Records from a data source:
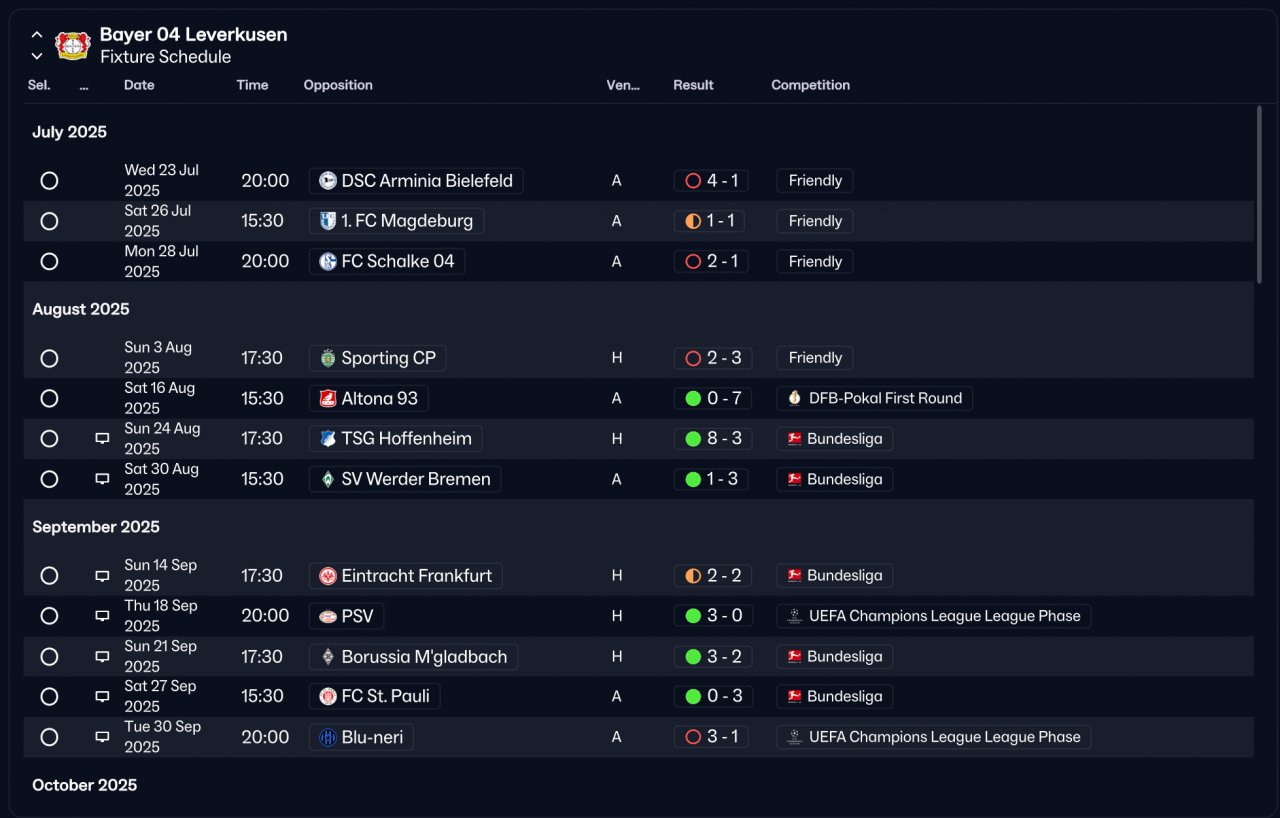Click the up chevron beside club name
Screen dimensions: 1280x818
[37, 35]
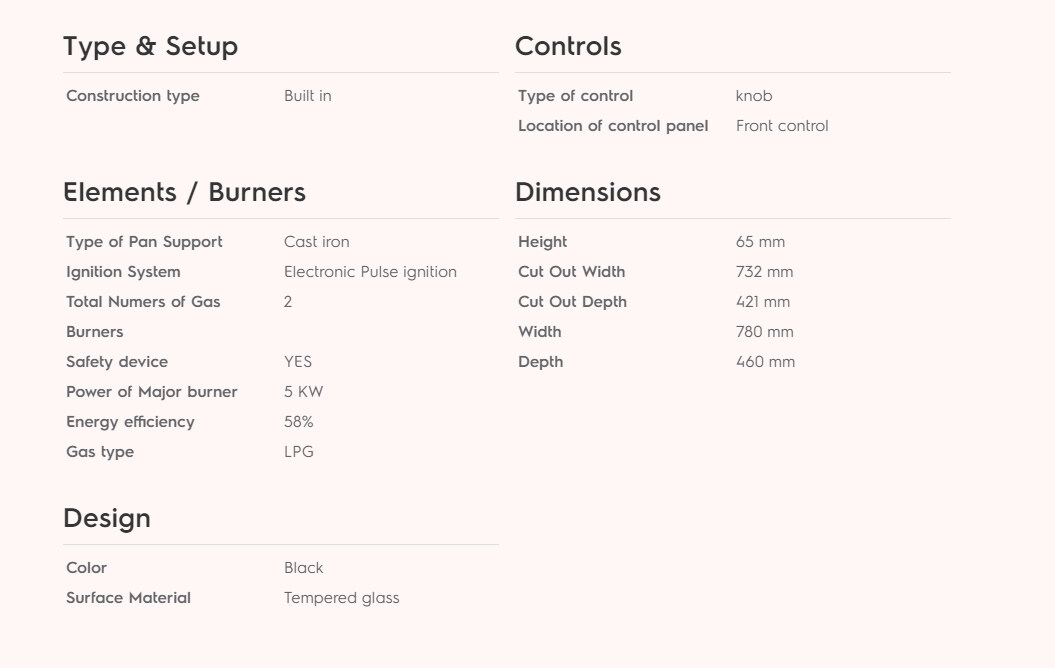
Task: Click the LPG gas type value
Action: point(299,451)
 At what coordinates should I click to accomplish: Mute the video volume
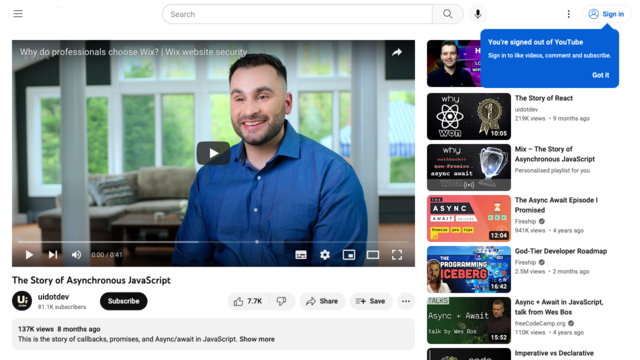coord(76,255)
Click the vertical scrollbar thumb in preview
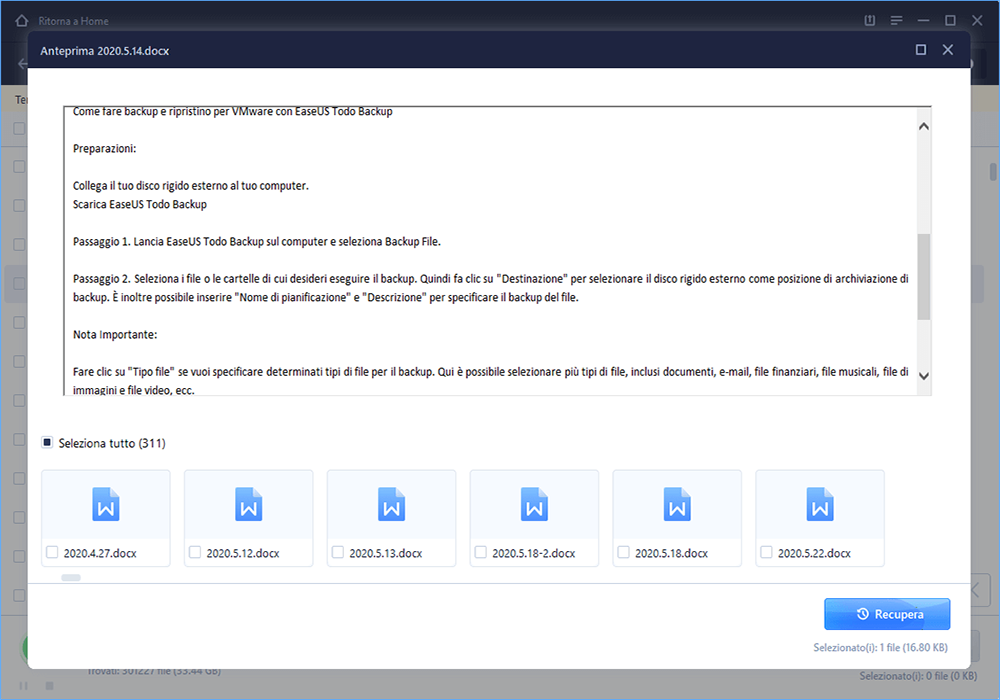Image resolution: width=1000 pixels, height=700 pixels. click(923, 277)
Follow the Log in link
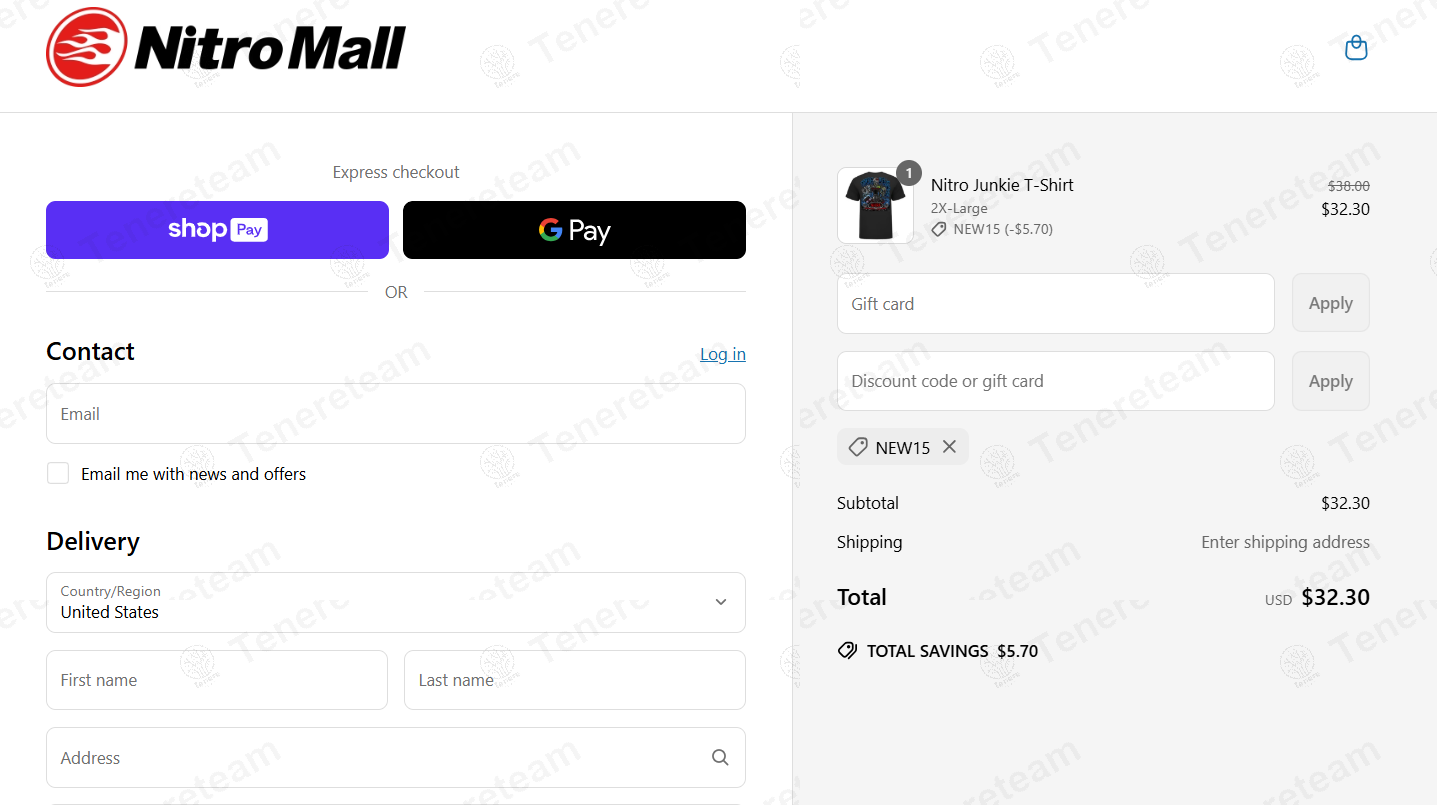The width and height of the screenshot is (1437, 805). click(x=722, y=354)
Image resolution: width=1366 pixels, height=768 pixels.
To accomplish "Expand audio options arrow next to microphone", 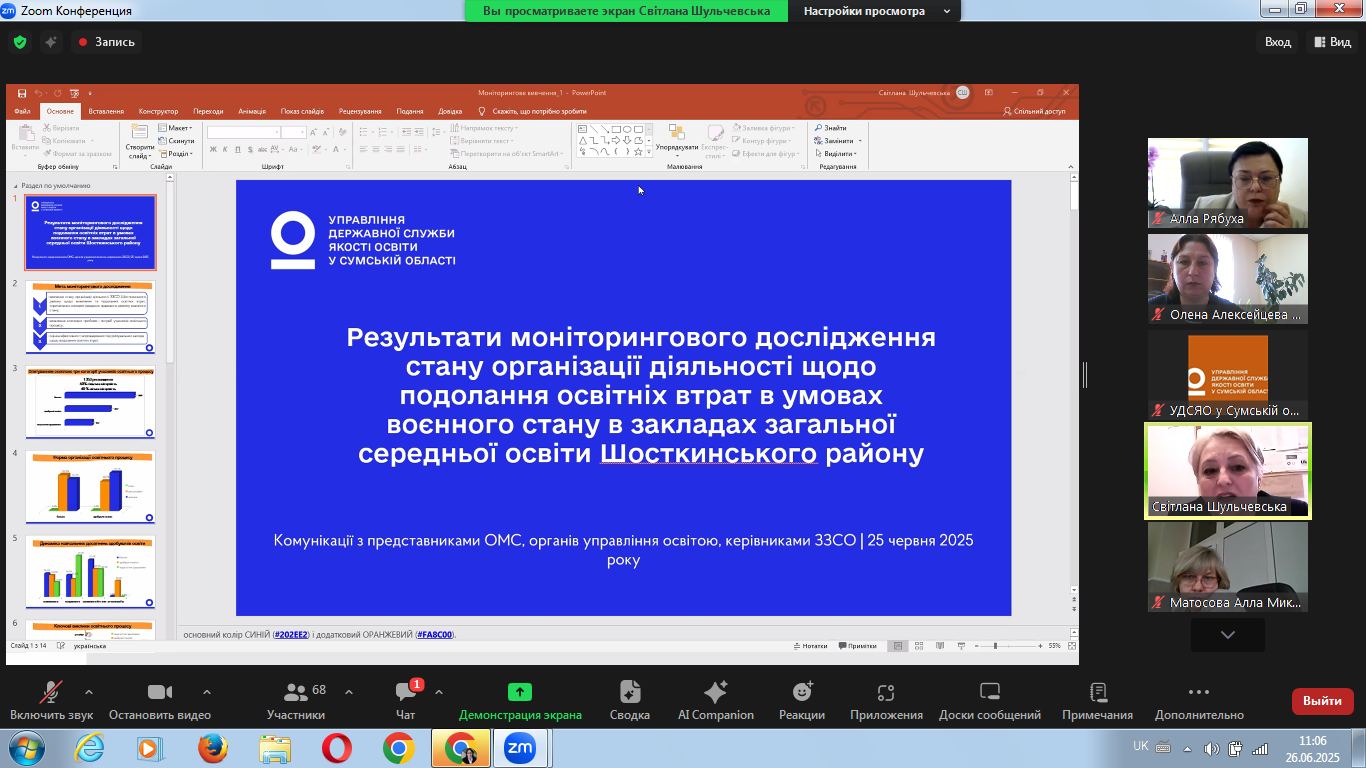I will coord(89,692).
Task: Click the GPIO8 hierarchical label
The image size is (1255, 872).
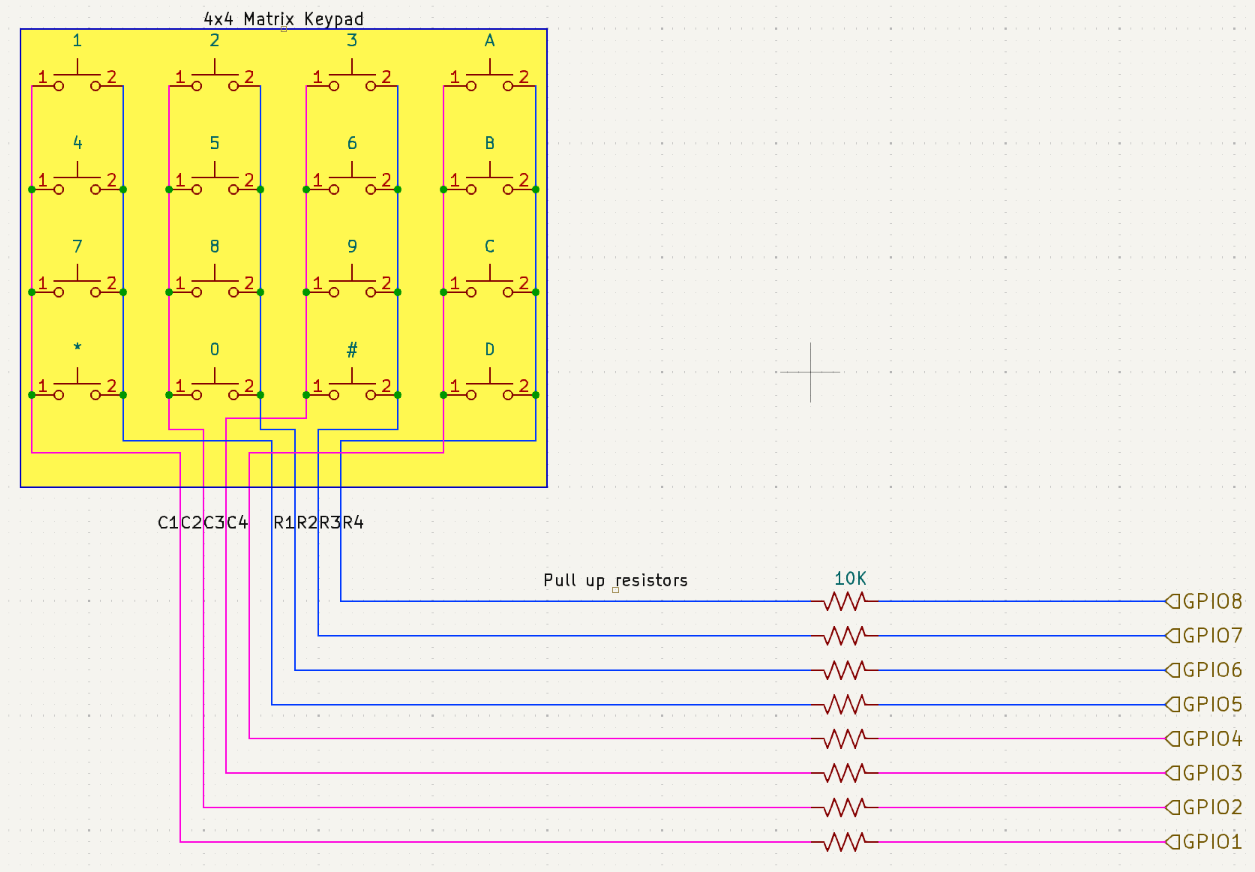Action: pos(1205,602)
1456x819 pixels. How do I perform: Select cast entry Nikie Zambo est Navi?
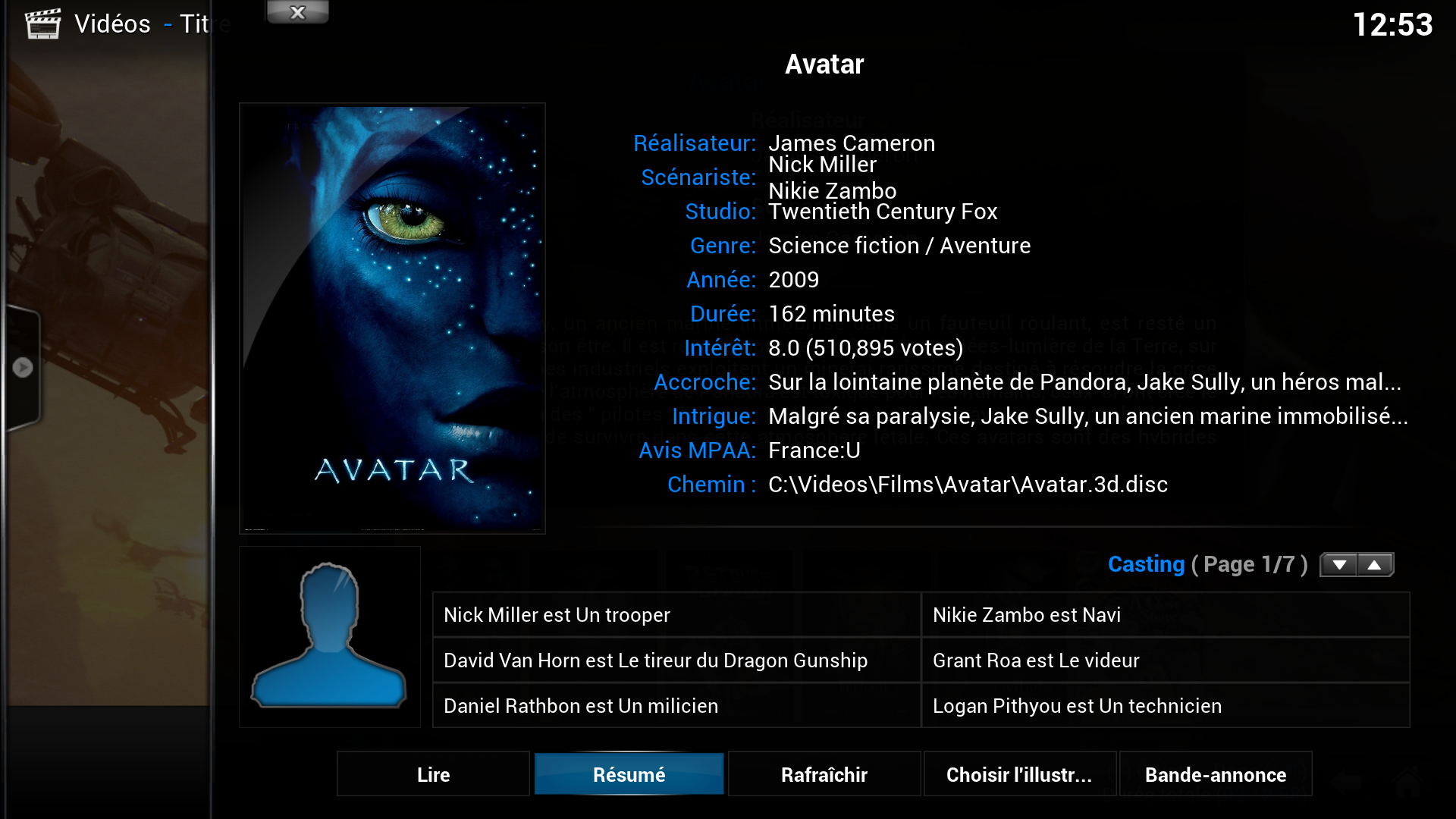tap(1166, 615)
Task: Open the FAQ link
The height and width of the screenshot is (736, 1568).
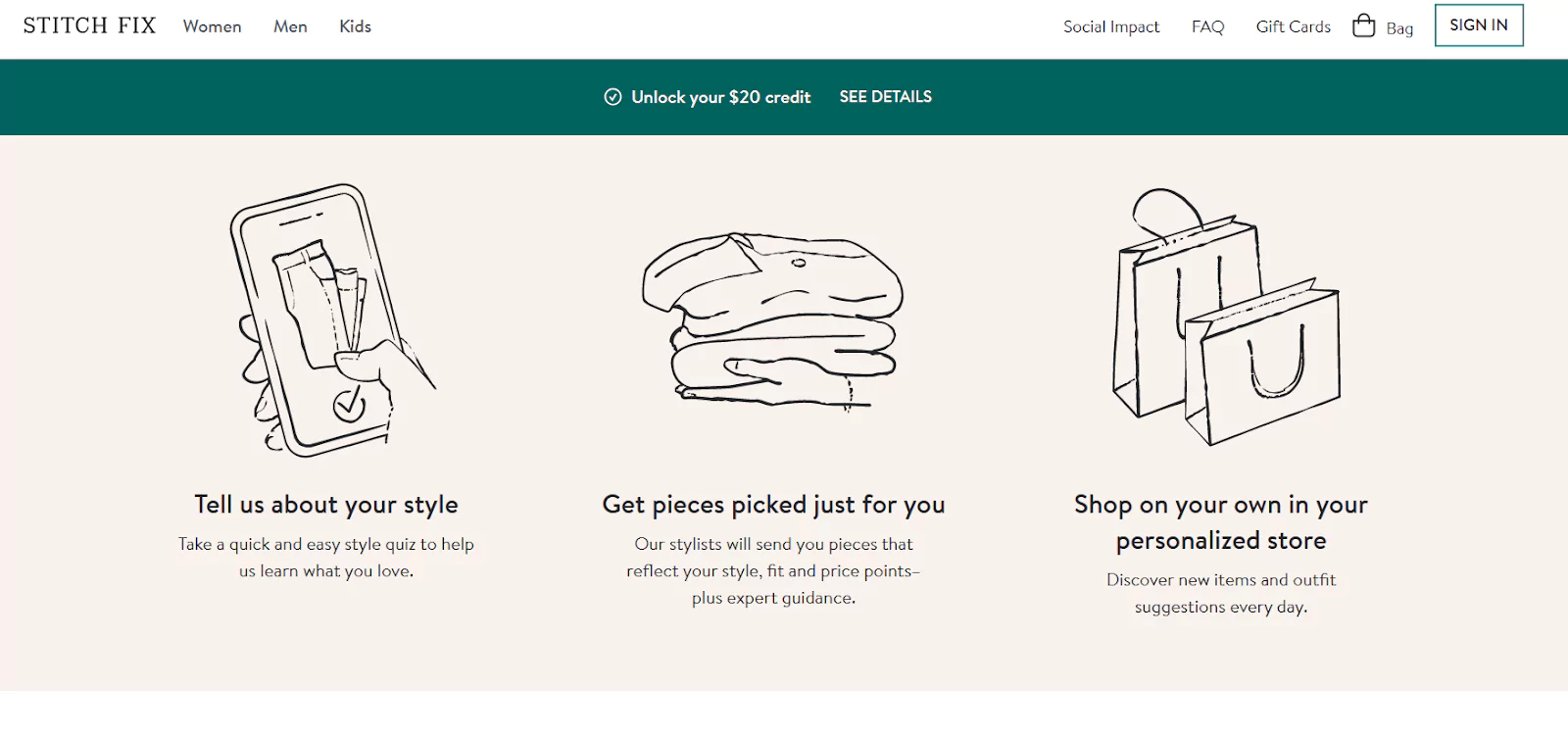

REQUIREMENT:
Without the pictures, repeat exactly the lines running from the line containing "1456x819 pixels. How" through the end of the data, both ends included.

FINISHED TASK:
1456x819 pixels. How do I perform: Select cast entry Nikie Zambo est Navi?
tap(1166, 615)
Task: Open the FAQ link
The height and width of the screenshot is (736, 1568).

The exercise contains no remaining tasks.